Hi everyone. I haven't posted in a while but I do lurk and read.
About 2-3 years ago, prior to entering menopause, I was having severe burning/itching/redness in the vestibule/perineum area. Now, this was not new and had been going on for years. Always treated for yeast. I had one GYN tell me he thought I had LS but didn't like to biopsy because he felt it wasn't necessary. He treated me with clobetasol which sort of kept me feeling okay. I then got into some flare and tried to get an appointment with him but he was out so I got one of the other partners. She biopsied me (which is a whole different story) and it came back negative. I've been doing somewhat okay using milder ointments and such. In fact, as I entered menopause, things seemed to feel better. Partly I think because my own natural moisture decreased and I wasn't sitting in a puddle of it all day.
But then, earlier this year I found some lump in the clitoral area and a took a good look at things I saw some fusing in the clitorial area and just above the urethra. Freaked out over the lump and got in with yet ANOTHER partner. He didn't know what the lump was (and fortunately it resolved so it was some sort of cyst under the skin). But he was a little alarmed at the fusing. Told me to use Premarin for 3-4 works everyday and really "work" the area and to return for a check. He thought this would unfuse it. When it was time to go back, it coincided with my annual exam which was scheduled with my regular doctor--the one who initially said I had LS. I went through everything with him, he took a look, and said "I don't see anything unusual, looks fine to me." And that was that.
I have continued to use the Premarin but I noticed last night that I think the fusing looks worse. I am in my second full year of post meno and drier than ever. The thing is, things "feel" okay down there so I don't know it's going on. I do get the occasional itch. In fact, I've been jogging/running and I think that might be setting things off a bit.
Anyway, I'm starting to feel like crying now. I live in the Virginia/DC area and I don't know where to turn. My GYN practice obviously cannot handle this (all they care about is BABIES). I have scoured the internet and I can't find anyone that advertises this except for Dr. Goldstein in DC and another in Virginia. Both of which do not take insurance and have a pretty high fee for first visit.
The other thing, and I've never seen it mentioned: whenever I use clobetasol for any length of time, I get strange metallic taste in my mouth and my food tastes like metal too. This scares me because it tells me this stuff is definitely hitting me systemically. Not good. Not sure it's going to help the fusion at this point anyway.
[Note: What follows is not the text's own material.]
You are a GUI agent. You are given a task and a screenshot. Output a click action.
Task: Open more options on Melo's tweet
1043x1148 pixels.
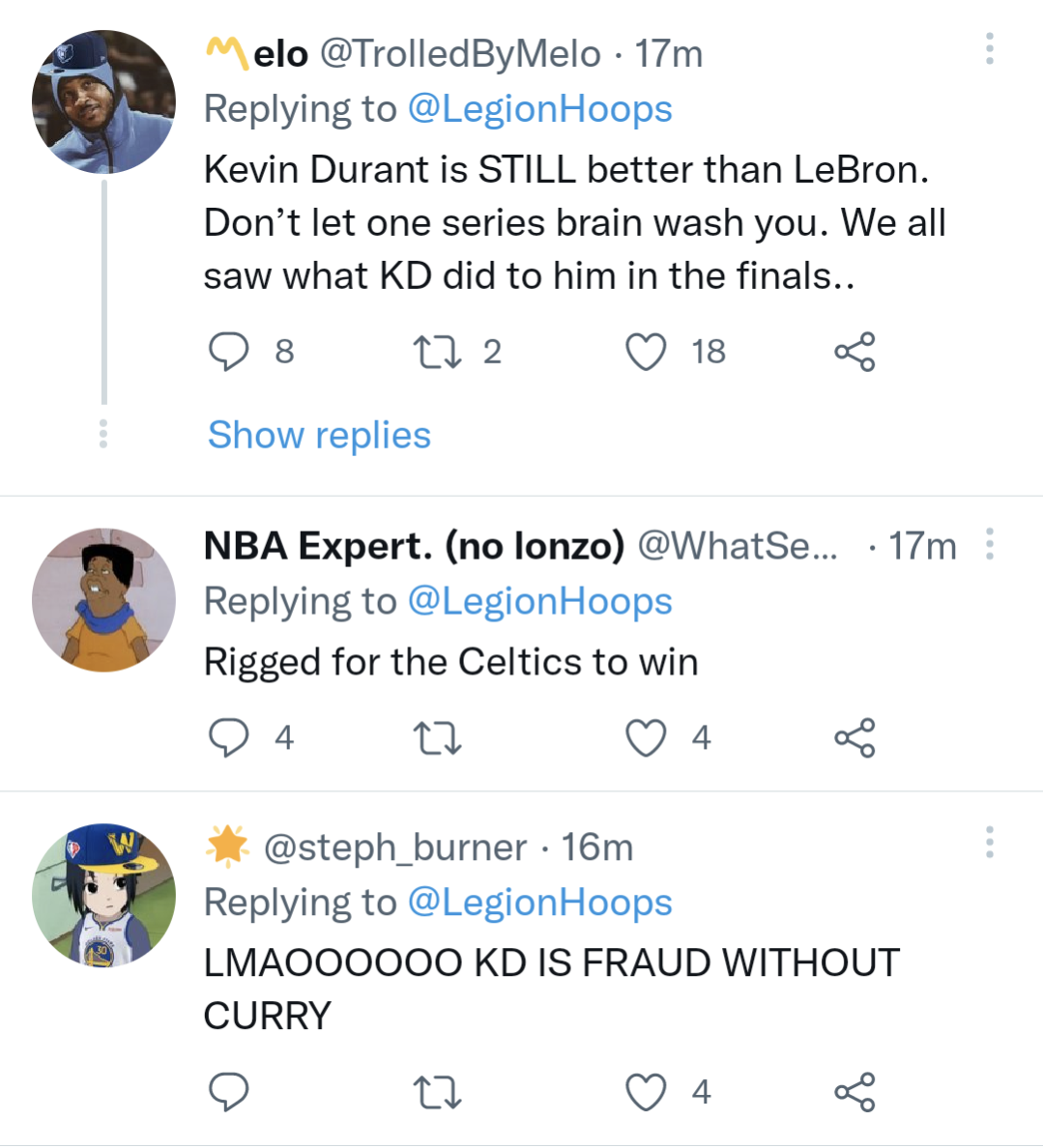989,48
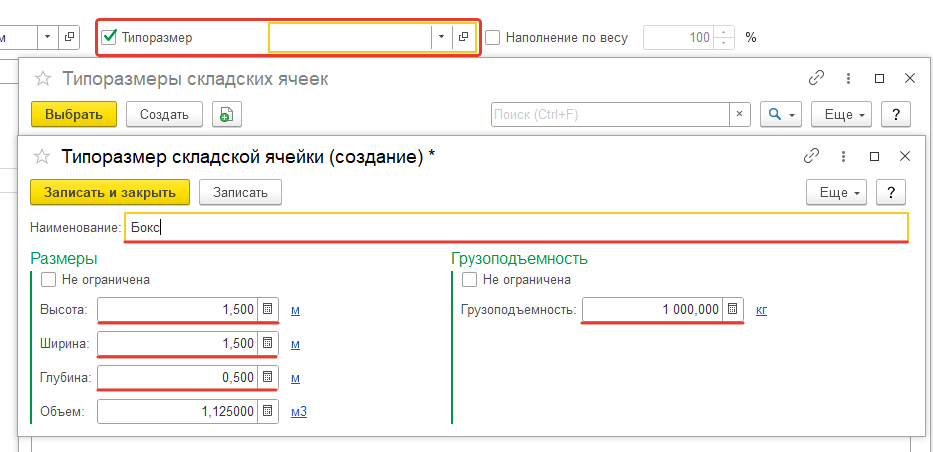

I need to "get on" trying the Borax solution. Tried it a few months ago (and posted) but I think I had the solution all wrong as it would not mix with the water. Just sank to the bottom. Creams, solutions, treatments, make me a little nervous because I have very sensitive skin EVERYWHERE. I have to be extremely careful with all sorts of things I put on face (moisturizers, makeup) as I will get a rash with about 80% of products.
Anyway, not sure what I'm looking for, but maybe if anyone is from this area they have some recommendations for physicians. I just don't know what to do and I'm afraid that in another year, I might be totally sealed up.